Work on the building began before Swan had submitted the plans for the building, and once this was discovered, Municipal Engineer James MacRitchie stopped the construction and applied for a summons against Crawford Kerr, the company's secretary. It was eventually found that this was the result of an "oversight" on Swan's end for failing to submit the plans on time. Work resumed on the submission of the plans on 26 January 1892. Later in the year, there were concerns raised for the stability of the area due to several landslides, resulting in the delay of works on the Eastern Extension Telegraph Building, though work on the Straits Insurance Building continued as usual, and those fears were eventually quelled. The Free Press opined in August 1892 that the structure, nearing completion but still six to eight months away from being ready for occupation, was a "premises worthy of the town, premises on which no reasonable expense is to be spared," and that with its completion the town could look forward to a "fine line of godowns and places of business extending from Collyer Quay almost to Fort Palmer." Construction work, which cost $50,000, concluded around a year after it began. The building was officially opened on 6 June 1893. By then, the Straits Fire Insurance Company and the Straits Marine Insurance Company were the only "purely local" insurance firms in the country. Much of the additional office space had then yet to be let out. The weekly edition of The Straits Times then commended the design of the building as "worthy" of Swan's reputation, though the insurance firms' decision to open up the building to members of the public for two hours on opening day was criticised.
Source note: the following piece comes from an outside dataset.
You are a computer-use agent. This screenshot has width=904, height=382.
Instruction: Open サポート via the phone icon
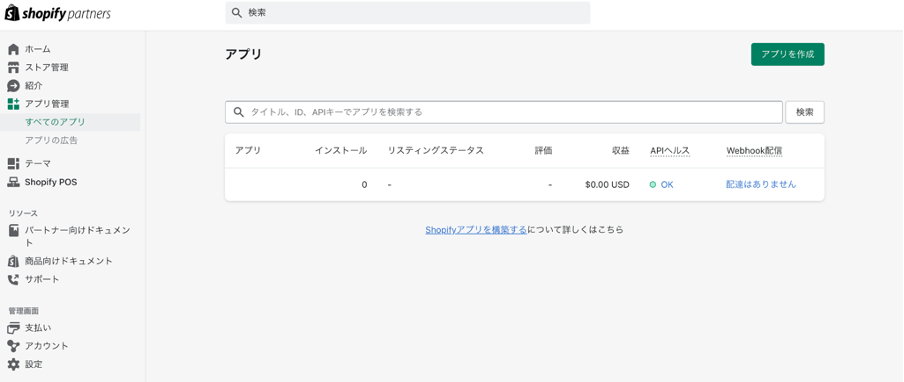(13, 279)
The Straits Insurance Company began winding up in August 1899. The Finlayson Green building was then acquired by the South British Insurance Company, who moved their offices into the building. The Vacuum Oil Company moved its Singapore offices into the building on 4 July of the following year. The head offices of the Singapore Tramway had moved into the building by June 1903. The Singapore branch of the Mitsui Bussan Kaisha moved into the building by December 1907. The offices of Latham & Co. had moved into the building earlier that year. Publicity Ideas, a publishing company operated by Mrs. D. S. Jackson, had set up shop in the building by February 1914. The company installed an electric lift in the building in November.

The South British Insurance Company was forced to vacate the premises when the Japanese invaded Singapore. During the ensuing occupation, which lasted from 1942 to 1945, the building was known as the Asia Building. The Asano Busan Company and the Sumatra Kaiun Kongsie moved in by October and November 1942, respectively. The Jun-An Shakin Company by April 1943. In the days between the surrender of the Japanese and the return of the British, several buildings, including 2 Finlayson Green, were looted of "every removable thing." As such, when the company resumed operations in Singapore, now on Cecil Street, they found that all their records had been "cleaned out." In December 1946, it was announced that the Asia Insurance Company had acquired the site to erect an "ultra modern" building. The former Straits Insurance Building was demolished in 1947.